• EXTRACT

— START —

# REINFORCEMENT LEARNING

### Author: Hyungjoo Kim

##### All data was provided by University College London, Department of Computer Science, Reinforcement Learning Module

##### Supervisor: Prof. Hado Van Hasselt, Matteo Hessel, and Diana Borsa

### Mathematical Proof

### Task 1
 Consider a MDP $M = (\mathcal{S}, \mathcal{A}, p, r, \gamma)$ and a behaviour policy $\mu$. We use policy $\mu$ to generate trajectories of experience:
\begin{equation*}
    (s_{t}, a_{t}, r_{t},s_{t+1}, a_{t+1}, r_{t+1},\cdots, s_{t+n-1}, a_{t+n-1}, r_{t+n-1}, s_{t+n}, a_{t+n}) \,.
\end{equation*}
Note that this is an $n$-step sequence, starting from time $t$.

Given these partial trajectories we consider the following learning problems:

### Task 1.1
Consider a learning update based on the following temporal difference error:
    \begin{equation}
        \delta_t = r(s_{t},a_{t}) + \gamma  r(s_{t+1},a_{t+1}) + \gamma^2 \max_{a} q(s_{t+2},a) - q(s_t, a_t)
    \end{equation}

Consider updating a tabular action value function with TD. 
* i) Does the resulting value function converge, under any initialisation of the value function? Consider an appropiate learning rate (Robbins–Monro conditions). If so, prove the convergence under infinity number of interactions with this MDP, under behaviour policy $\mu$. If not, show what it converges to instead, or show why it diverges. 

> According to the papers [1] [2], convergence is demonstrated using temporal difference (TD) learning for control. Update the policy rather than finding the value of the current policy to ensure that the optimal policy is reached. As a result, these studies have demonstrated the convergence of 2 steps returns of Q-learning. If convergence is wanted to guarantee under any initialisation of it, the several conditions should be satisfied. 
>
> **Theorem under the following assumptions:**
> - $0 \leq \alpha_t \leq 1$, $\sum_t \alpha_t (x) = \infty$ and $\sum_t \alpha^{2}_{t}(x) \lt \infty$ , which considers an appropriate learning rate using Robbins-Monro.

— END —

• LISTED ENTRIES
— START —

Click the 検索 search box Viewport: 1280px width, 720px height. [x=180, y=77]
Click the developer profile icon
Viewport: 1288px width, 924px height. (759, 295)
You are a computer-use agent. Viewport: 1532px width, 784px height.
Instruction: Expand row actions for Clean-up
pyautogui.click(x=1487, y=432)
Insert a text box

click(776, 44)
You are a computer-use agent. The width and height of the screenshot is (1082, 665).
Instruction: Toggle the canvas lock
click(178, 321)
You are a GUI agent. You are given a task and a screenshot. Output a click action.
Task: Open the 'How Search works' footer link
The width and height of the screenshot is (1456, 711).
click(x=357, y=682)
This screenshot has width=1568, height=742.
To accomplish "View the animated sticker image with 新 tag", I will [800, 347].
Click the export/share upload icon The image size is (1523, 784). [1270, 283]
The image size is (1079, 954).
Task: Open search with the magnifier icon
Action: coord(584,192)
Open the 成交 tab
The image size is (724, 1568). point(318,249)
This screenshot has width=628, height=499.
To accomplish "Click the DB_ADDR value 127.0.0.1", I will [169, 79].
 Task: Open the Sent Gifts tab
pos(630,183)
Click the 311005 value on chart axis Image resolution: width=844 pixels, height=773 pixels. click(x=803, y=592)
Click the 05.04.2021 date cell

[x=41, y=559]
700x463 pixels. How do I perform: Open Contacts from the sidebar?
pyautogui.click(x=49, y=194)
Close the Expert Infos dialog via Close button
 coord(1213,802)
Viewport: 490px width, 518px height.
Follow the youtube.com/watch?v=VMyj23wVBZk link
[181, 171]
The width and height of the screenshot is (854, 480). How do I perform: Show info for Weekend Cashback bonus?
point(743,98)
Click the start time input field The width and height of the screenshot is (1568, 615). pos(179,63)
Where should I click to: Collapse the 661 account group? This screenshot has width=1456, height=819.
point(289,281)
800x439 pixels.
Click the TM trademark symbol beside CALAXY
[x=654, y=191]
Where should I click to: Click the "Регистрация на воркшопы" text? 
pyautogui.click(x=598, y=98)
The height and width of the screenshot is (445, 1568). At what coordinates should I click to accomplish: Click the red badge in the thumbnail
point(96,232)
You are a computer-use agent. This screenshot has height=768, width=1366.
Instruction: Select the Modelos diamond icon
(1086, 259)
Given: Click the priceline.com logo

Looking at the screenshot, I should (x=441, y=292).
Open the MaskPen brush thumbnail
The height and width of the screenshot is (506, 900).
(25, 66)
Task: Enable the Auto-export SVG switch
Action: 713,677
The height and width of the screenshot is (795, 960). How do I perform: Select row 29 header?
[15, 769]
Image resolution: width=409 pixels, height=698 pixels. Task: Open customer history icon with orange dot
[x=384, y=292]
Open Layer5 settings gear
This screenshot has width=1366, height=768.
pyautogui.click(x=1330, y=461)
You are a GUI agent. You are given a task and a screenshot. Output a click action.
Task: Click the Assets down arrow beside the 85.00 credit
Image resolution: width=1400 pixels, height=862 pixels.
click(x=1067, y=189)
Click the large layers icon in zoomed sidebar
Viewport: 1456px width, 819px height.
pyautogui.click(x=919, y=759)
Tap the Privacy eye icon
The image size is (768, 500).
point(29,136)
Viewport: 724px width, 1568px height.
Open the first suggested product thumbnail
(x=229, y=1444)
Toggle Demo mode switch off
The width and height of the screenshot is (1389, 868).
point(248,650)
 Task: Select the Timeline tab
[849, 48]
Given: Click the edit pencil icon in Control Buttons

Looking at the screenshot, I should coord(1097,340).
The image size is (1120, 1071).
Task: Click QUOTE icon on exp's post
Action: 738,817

— END —

• TASKS TO COMPLETE
1. In the reinforcement learning write-up, who provided all the data?
2. Please rewrite the reinforcement learning write-up from "### Task 1.1" to "why it diverges.", changing "tabular" to "linear".
These lines have nothing to do with the reinforcement learning write-up.

• ANSWERS FOR THE TASKS
1. University College London, Department of Computer Science, Reinforcement Learning Module.

2.
### Task 1.1
Consider a learning update based on the following temporal difference error:
    \begin{equation}
        \delta_t = r(s_{t},a_{t}) + \gamma  r(s_{t+1},a_{t+1}) + \gamma^2 \max_{a} q(s_{t+2},a) - q(s_t, a_t)
    \end{equation}

Consider updating a linear action value function with TD. 
* i) Does the resulting value function converge, under any initialisation of the value function? Consider an appropiate learning rate (Robbins–Monro conditions). If so, prove the convergence under infinity number of interactions with this MDP, under behaviour policy $\mu$. If not, show what it converges to instead, or show why it diverges.